There are already too many of these: the indoctrination of state school children by unqualified amateurs with religious instruction, instead of teaching religions, plural, in a proper academic manner; subsidising religious owned and run schools (if you insist on brainwashing kids, do it on your own dollar, I say); allowing religious owned commercial organisations to ignore anti-discrimination laws protecting LGBTI, single mums and adherents of other religions and none; and giving them unfair business advantages through tax exemptions.
For example, welfare groups, aged care units and hospitals are predominantly run by Christian businesses. Their employees can be retrenched or service refused to people because their diverse sexuality or gender is against the Organization’s religious beliefs.
Yet all these organisations are supported by the (secular) taxpayers dollar.
Teachers in religious schools can be retrenched and students rejected, again because their sexuality and gender diversity is against the schools religious beliefs.
Proposals have been floated to remove these rights, it is true, but only to replace them with the right to run the schools in accordance with a religious “ethos”, which is just the same discrimination under another label.
All these special privileges should be done away with. But instead, additional ‘religious freedom’ laws are being suggested that threaten to empower businesses to retrench workers who are sexually and gender diverse, single mums, etc. etc., if the owners claim this conflicts with their ‘religious’ principles.
And not just Christians: the same principle would apply to Muslims, Scientologists, Jews – businesses owned by the adherents of any recognised religion.
Presumably this would also licence any sect within any religion to discriminate against other sects. Thus Catholics would be licensed to discriminate against Protestants, Sunni Muslims against Shia, and so on.
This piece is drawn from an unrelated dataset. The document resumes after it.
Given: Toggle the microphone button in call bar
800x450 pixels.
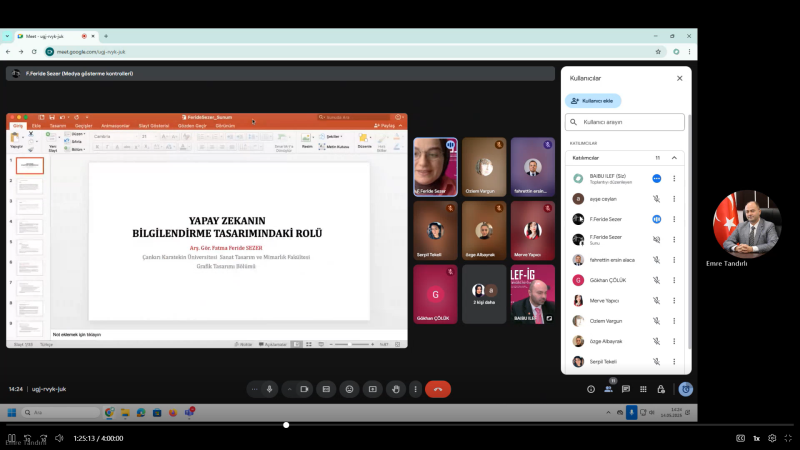Looking at the screenshot, I should click(x=269, y=389).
In short, religious freedom laws, which would have to apply equally to all, are a recipe for discord and division. They could not be drafted so as to privilege only Christians, or one subset of Christians, leaving all other sects unprotected (and we know the dangers of unprotected sects
Such laws would provide legal cover for hate speech, which would in turn increase the likelihood of communal violence, especially homophobic and transphobic violence. A religious group or individual may not believe their words are harmful (or may not care) but the impact of what is said or written under the cover of “preaching doctrine” can be devastating, not just for LGBTI people, but for the aforementioned single parents, unmarried couples, members of competing religions and sects and so forth.
I ask you, please, to speak strongly, stand, and vote against any such dangerous and divisive proposals, and in favour of removing the excessive privileges religions already enjoy.
May I also ask you to once again establish a whole-of-government shadow spokesperson for LGBTIQ rights, with responsibility for ensuring that all their colleagues in the shadow cabinet have regard to the impact on our community of their proposals, speeches and actions?